__LISTING__
□ □ □ □ □

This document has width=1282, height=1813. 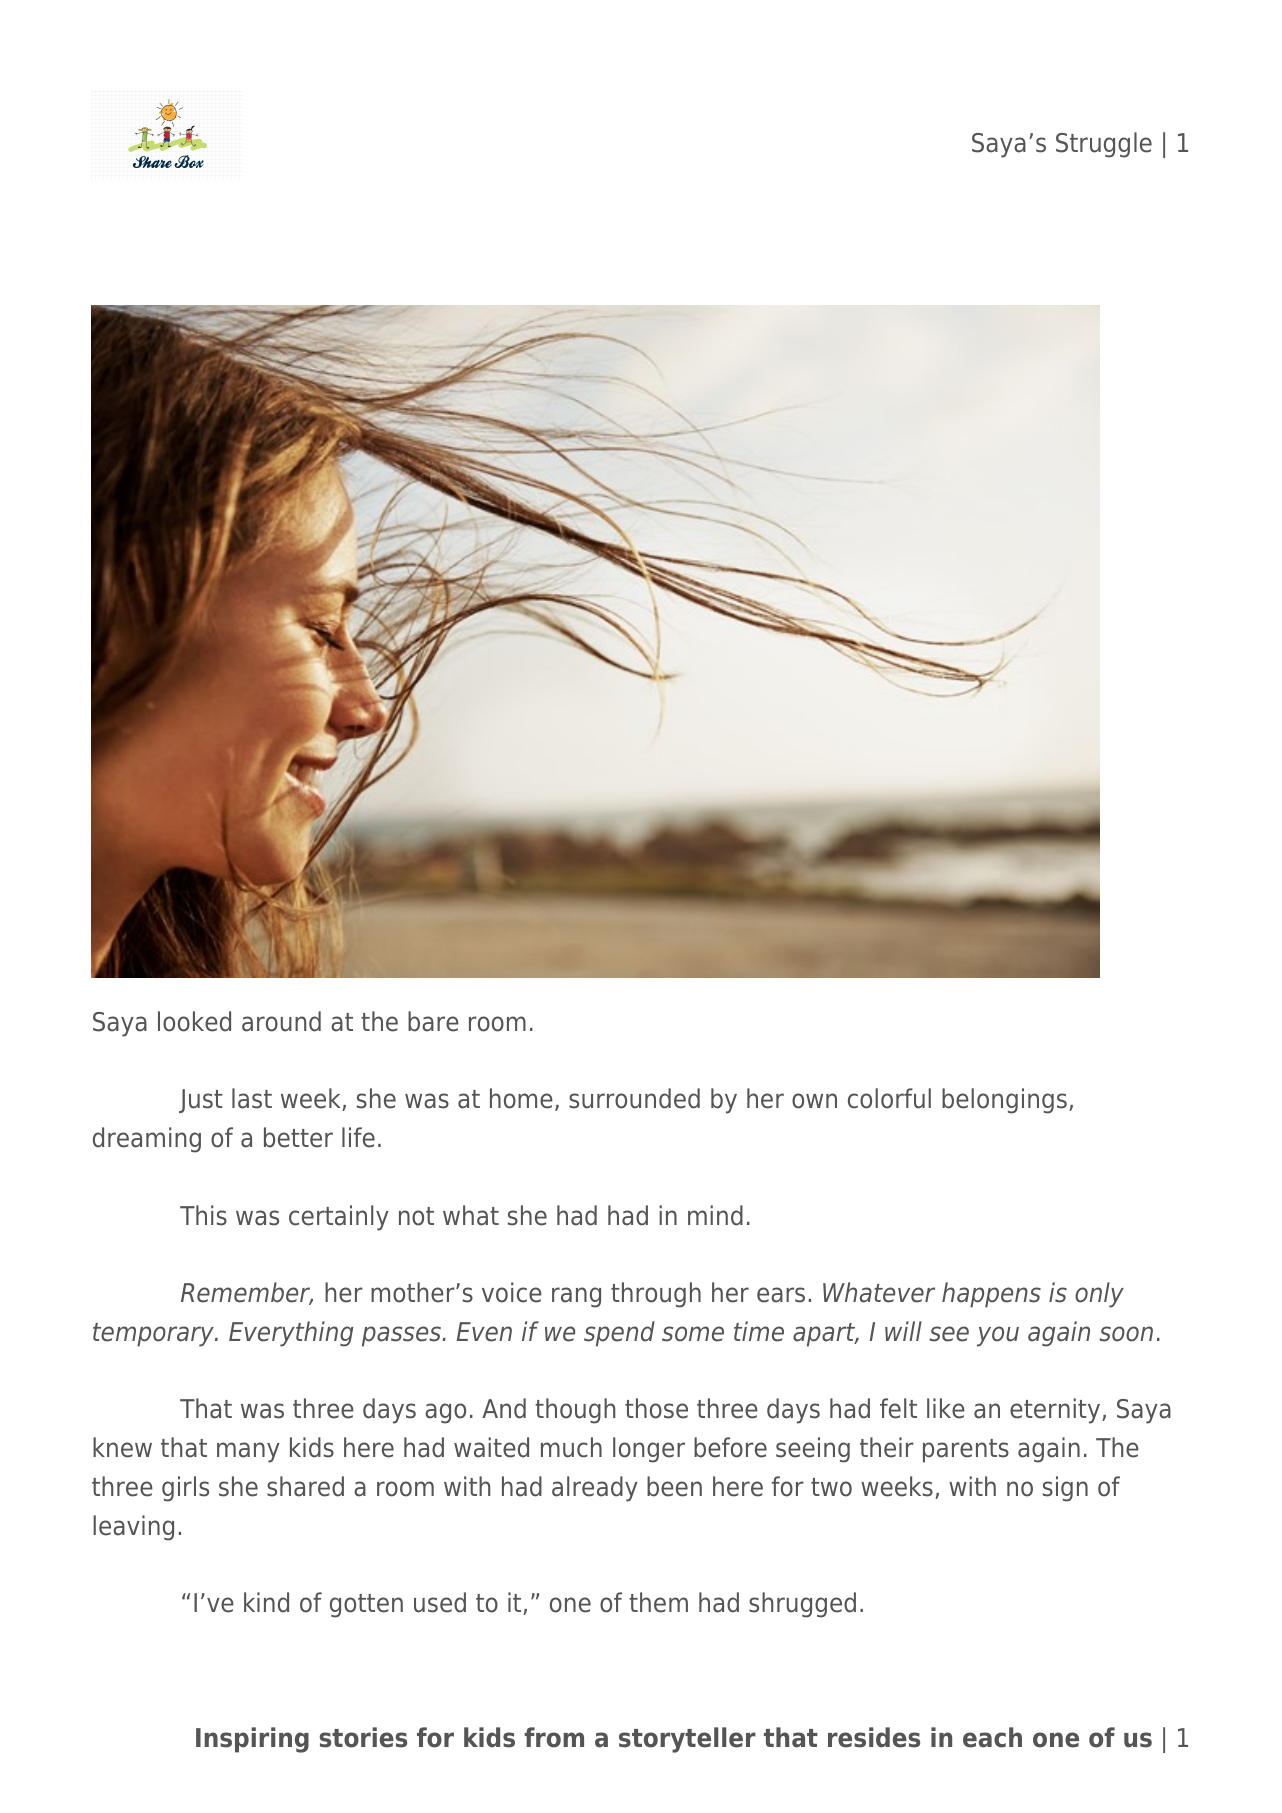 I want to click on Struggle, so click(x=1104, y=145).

□ □ □ □ □

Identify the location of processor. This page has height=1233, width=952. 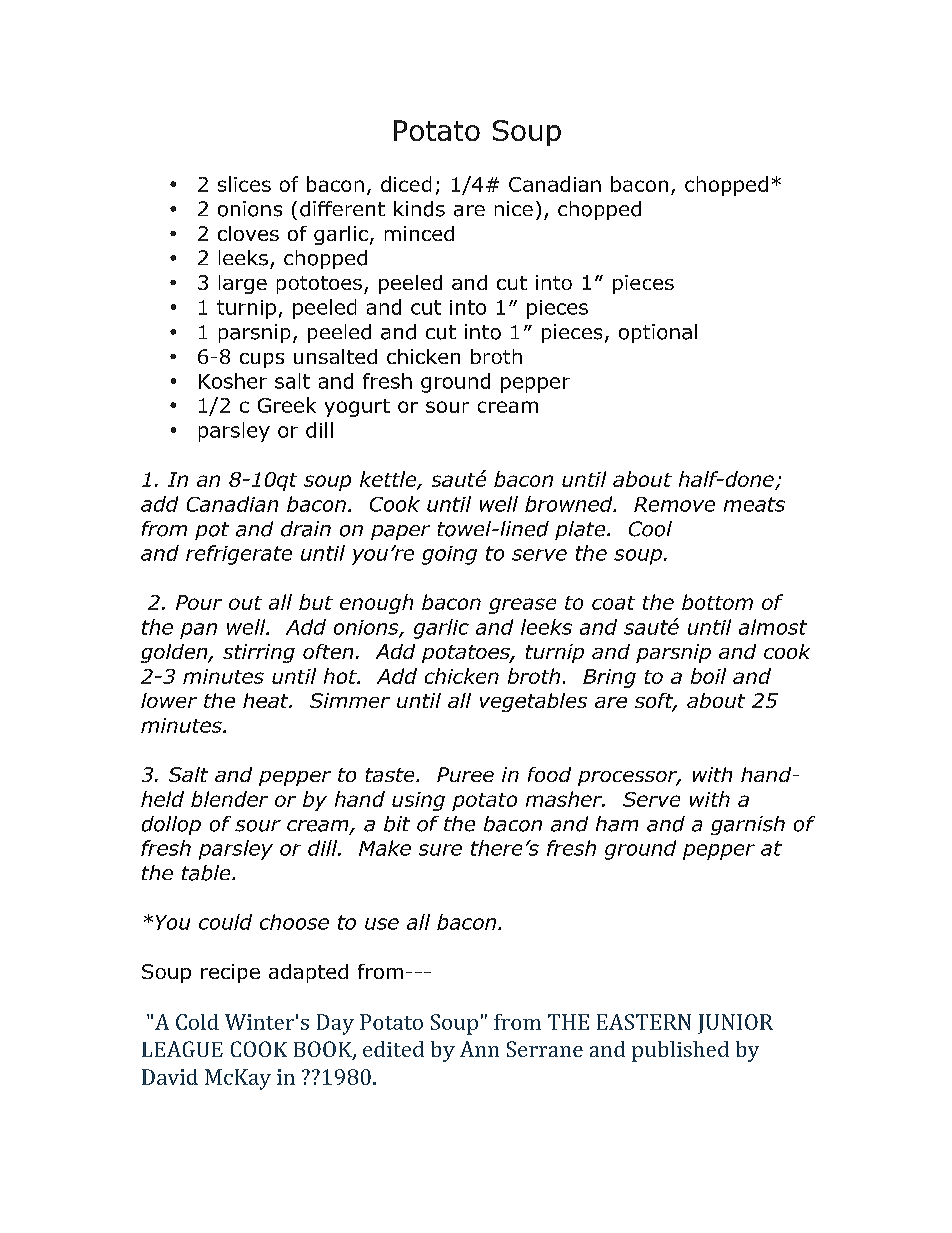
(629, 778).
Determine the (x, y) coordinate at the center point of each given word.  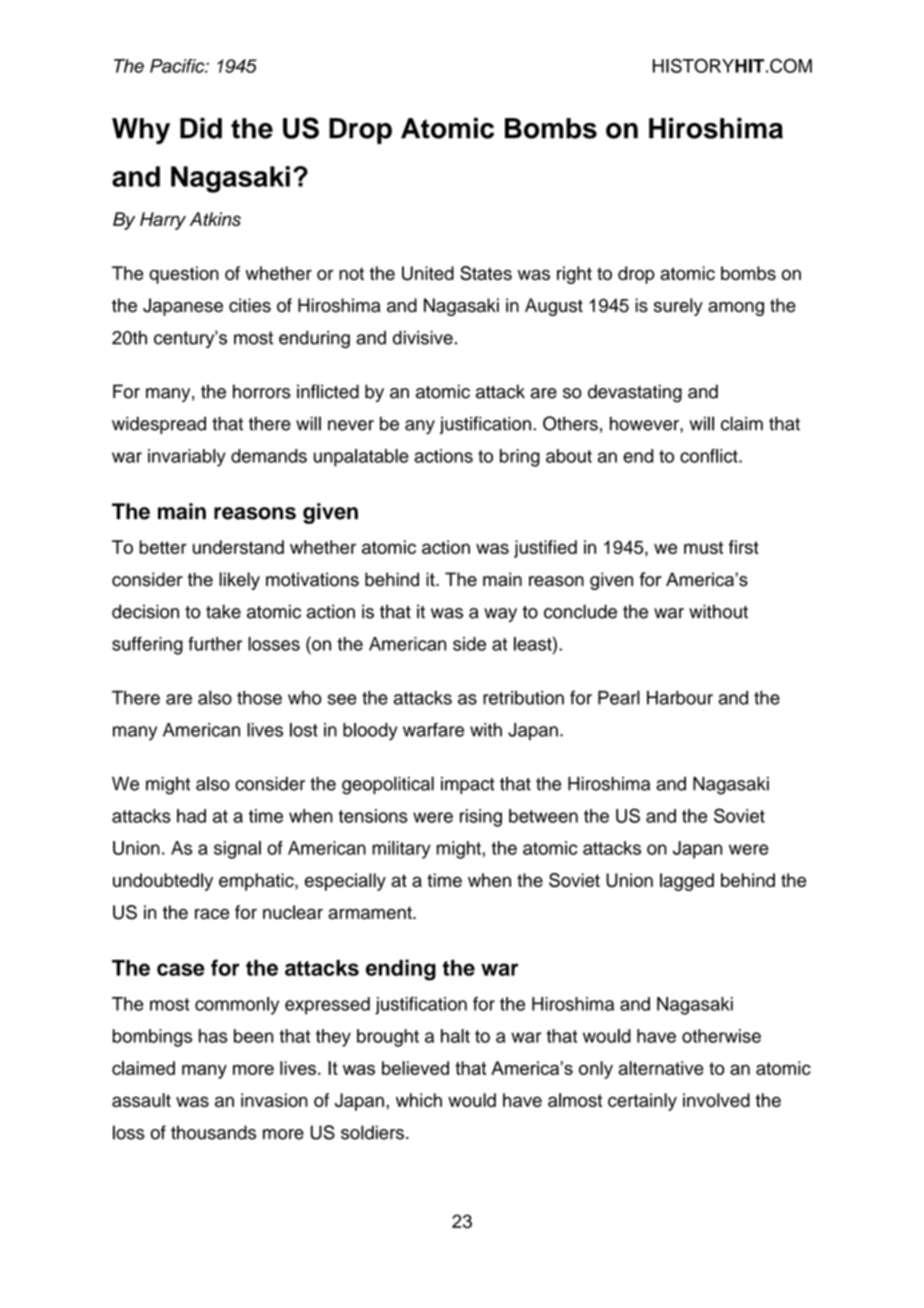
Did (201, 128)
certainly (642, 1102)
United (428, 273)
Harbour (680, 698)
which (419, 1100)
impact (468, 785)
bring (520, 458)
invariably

□ □ □ □ □

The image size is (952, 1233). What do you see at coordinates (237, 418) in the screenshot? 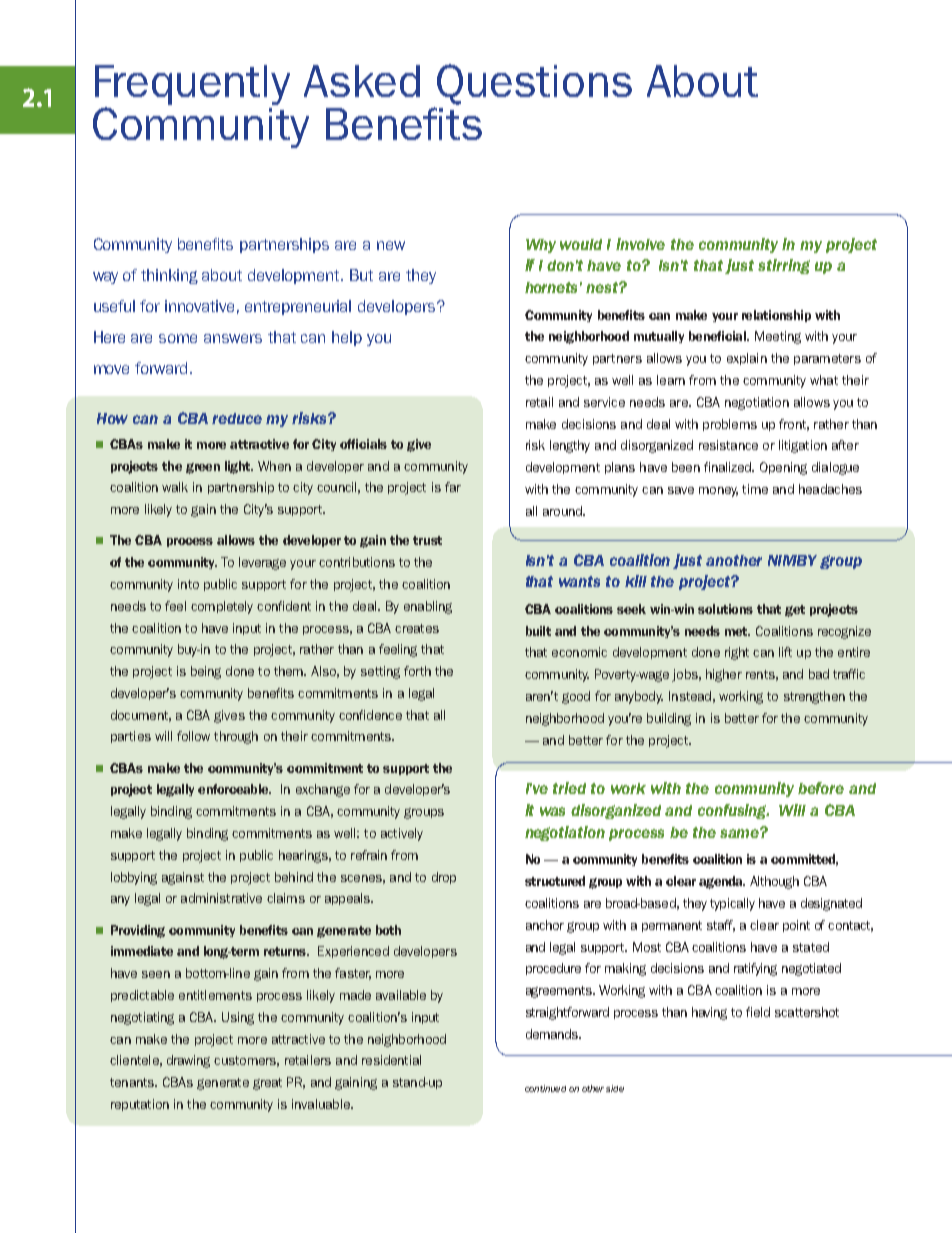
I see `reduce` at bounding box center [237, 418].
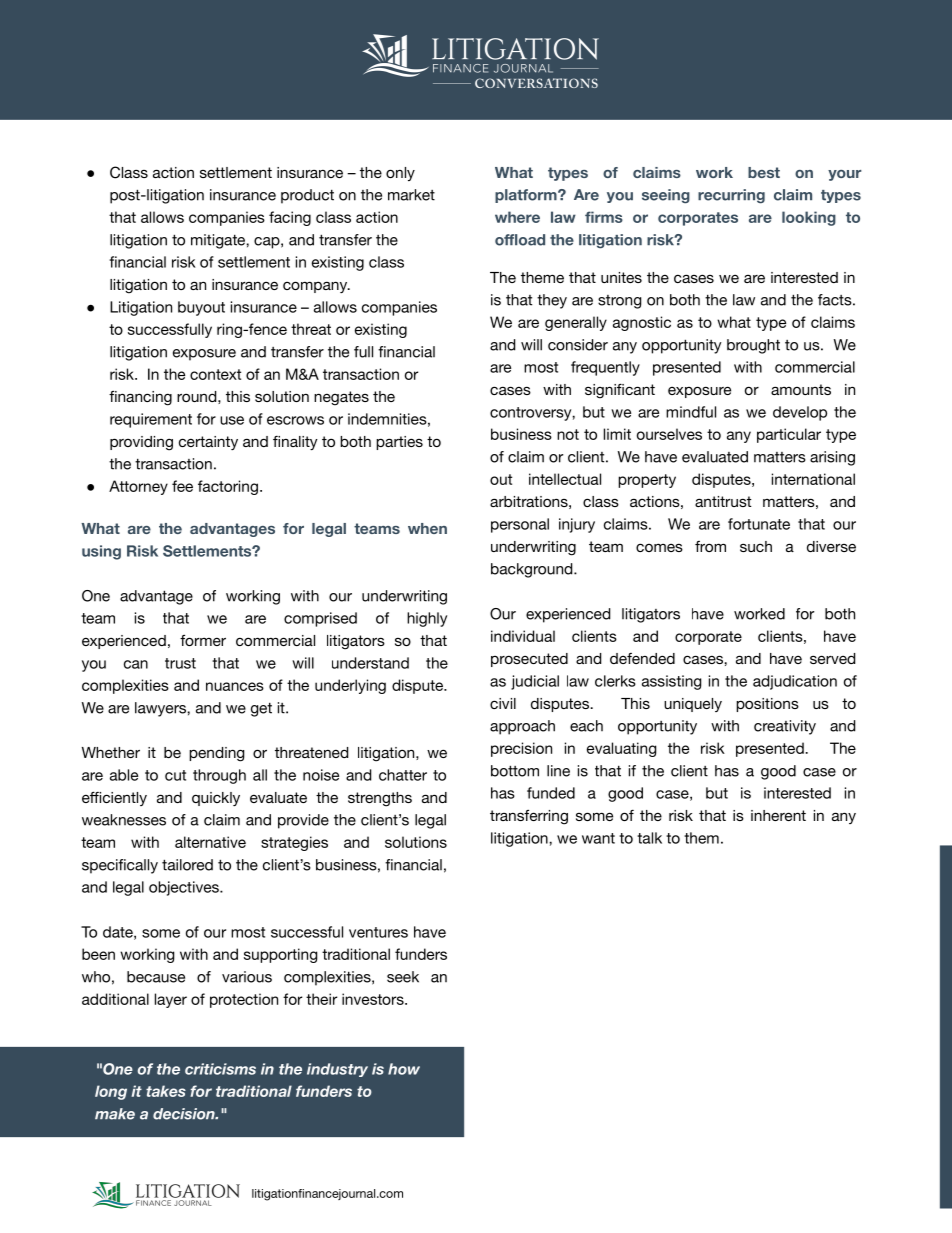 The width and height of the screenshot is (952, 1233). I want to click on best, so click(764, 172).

□ □ □ □ □

__EXERCISE DETAILS__
Print the lines of the material above without changes, from the line containing "The image size" through the line containing "The width and", including both. Leave out the pictures.

__WRITTEN REPLY__
The image size is (952, 1233). What do you see at coordinates (237, 418) in the screenshot? 
I see `reduce` at bounding box center [237, 418].
 The width and height of the screenshot is (952, 1233). I want to click on best, so click(764, 172).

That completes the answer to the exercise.